Numeric chromosome aberrations in prostate cancer detected by in situ hybridization

Background: This retrospective study was designed to examine the applicability of in situ hybridization to the study of numeric chromosome aberrations in conventionally fixed, embedded tissue sections of human prostate cancers. Methods: By use of in situ hybridization with chromosome- specific DNA probes, the copy number of pericentromeric sequences on chromosomes 7, 11, 17, X, and Y was detected within interphase nuclei in formalin-fixed and paraffin-embedded tissue specimens from 21 patients with adenocarcinoma of the prostate. The percentage of hyperdiploid cells (3 or more spots) was estimated by using light microscopy. Results: The percentage of hyperdiploid cells for chromosomes 7 and 17 was highly correlated with increasing tumor Mostofi grade (P< 0.05, Spearman rank correlation) or increasing Gleason score (P< 0.05). The percentage of hyperdiploid cells for chromosome 11 was not correlated with either tumor Mostofi grade or Gleason score (P> 0.05).
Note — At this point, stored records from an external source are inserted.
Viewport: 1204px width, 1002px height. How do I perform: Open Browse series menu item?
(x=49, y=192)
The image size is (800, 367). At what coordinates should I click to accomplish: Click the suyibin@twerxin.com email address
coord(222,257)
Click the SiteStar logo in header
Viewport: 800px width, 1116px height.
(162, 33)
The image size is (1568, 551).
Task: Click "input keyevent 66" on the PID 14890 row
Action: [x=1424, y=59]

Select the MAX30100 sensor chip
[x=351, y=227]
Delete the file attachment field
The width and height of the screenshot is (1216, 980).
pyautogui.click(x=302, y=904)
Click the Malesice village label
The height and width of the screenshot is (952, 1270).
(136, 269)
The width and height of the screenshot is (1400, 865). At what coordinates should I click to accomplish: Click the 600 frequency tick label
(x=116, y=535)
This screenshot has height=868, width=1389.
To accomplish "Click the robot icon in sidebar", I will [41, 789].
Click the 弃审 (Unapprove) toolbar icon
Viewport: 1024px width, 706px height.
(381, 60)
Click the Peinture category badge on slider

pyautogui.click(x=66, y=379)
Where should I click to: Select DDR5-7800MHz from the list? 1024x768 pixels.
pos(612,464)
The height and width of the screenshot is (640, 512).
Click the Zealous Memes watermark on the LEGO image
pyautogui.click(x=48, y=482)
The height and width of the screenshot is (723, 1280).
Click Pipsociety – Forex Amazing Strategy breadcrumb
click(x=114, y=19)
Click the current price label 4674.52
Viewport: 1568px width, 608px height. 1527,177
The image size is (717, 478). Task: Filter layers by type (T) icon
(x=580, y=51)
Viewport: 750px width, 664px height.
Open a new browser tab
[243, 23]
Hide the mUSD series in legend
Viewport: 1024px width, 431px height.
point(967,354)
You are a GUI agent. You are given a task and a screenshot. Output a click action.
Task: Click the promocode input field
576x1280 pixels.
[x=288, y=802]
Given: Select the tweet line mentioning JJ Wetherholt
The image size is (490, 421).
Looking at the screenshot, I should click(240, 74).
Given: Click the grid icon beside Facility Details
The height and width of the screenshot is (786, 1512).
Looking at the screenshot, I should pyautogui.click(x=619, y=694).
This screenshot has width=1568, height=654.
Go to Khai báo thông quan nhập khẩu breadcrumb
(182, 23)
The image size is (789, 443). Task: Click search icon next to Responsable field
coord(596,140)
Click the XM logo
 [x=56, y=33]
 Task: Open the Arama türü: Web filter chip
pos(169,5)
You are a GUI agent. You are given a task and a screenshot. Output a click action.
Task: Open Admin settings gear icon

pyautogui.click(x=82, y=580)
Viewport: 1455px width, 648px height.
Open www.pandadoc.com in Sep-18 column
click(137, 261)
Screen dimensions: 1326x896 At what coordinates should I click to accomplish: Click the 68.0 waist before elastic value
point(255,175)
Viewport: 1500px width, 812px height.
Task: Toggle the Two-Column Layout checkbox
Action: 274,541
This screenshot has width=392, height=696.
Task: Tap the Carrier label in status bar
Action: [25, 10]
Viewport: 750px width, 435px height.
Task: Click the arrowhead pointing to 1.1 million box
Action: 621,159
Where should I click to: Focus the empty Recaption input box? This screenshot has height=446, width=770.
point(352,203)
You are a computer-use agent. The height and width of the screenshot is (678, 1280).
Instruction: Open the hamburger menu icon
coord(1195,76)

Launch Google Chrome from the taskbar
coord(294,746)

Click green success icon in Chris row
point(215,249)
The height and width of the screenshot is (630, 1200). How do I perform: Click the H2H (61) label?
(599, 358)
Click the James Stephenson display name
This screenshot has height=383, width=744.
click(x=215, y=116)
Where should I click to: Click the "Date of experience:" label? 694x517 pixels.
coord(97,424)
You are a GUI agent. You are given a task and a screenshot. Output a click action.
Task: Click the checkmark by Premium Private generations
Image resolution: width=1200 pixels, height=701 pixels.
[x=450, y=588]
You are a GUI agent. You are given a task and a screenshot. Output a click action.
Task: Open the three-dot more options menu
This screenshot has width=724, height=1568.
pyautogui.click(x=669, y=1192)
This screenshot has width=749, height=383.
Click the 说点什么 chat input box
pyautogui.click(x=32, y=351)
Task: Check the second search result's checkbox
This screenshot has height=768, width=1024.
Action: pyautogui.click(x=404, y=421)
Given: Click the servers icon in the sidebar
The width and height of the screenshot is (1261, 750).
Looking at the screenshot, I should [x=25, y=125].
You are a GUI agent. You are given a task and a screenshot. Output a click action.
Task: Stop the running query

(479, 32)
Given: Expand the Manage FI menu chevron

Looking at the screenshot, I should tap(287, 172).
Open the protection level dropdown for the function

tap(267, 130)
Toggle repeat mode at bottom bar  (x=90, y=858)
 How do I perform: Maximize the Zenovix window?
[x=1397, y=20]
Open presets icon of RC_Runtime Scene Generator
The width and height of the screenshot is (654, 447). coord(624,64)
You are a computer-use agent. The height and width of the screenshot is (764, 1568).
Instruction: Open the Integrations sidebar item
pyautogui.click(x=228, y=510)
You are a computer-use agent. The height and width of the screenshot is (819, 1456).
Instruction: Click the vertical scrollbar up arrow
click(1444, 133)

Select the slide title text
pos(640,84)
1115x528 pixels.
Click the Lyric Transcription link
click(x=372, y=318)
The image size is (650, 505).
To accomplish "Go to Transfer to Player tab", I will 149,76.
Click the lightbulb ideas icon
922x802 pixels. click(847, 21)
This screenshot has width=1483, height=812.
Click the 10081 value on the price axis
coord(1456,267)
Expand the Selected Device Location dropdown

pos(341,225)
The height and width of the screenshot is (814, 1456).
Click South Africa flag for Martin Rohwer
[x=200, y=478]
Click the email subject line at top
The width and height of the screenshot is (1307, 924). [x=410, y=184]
Conclusion: Since high tumor grade is indicative of more aggressive tumor behavior and a worse prognosis, these findings suggest that the percentage of hyperdiploid cells may be highly predictive of prostate tumor aggressiveness. Our preliminary results suggest that measurement of numeric chromosome aberrations using in situ hybridization in prostate cancer may serve as a predictive factor for the prognosis of prostate cancer.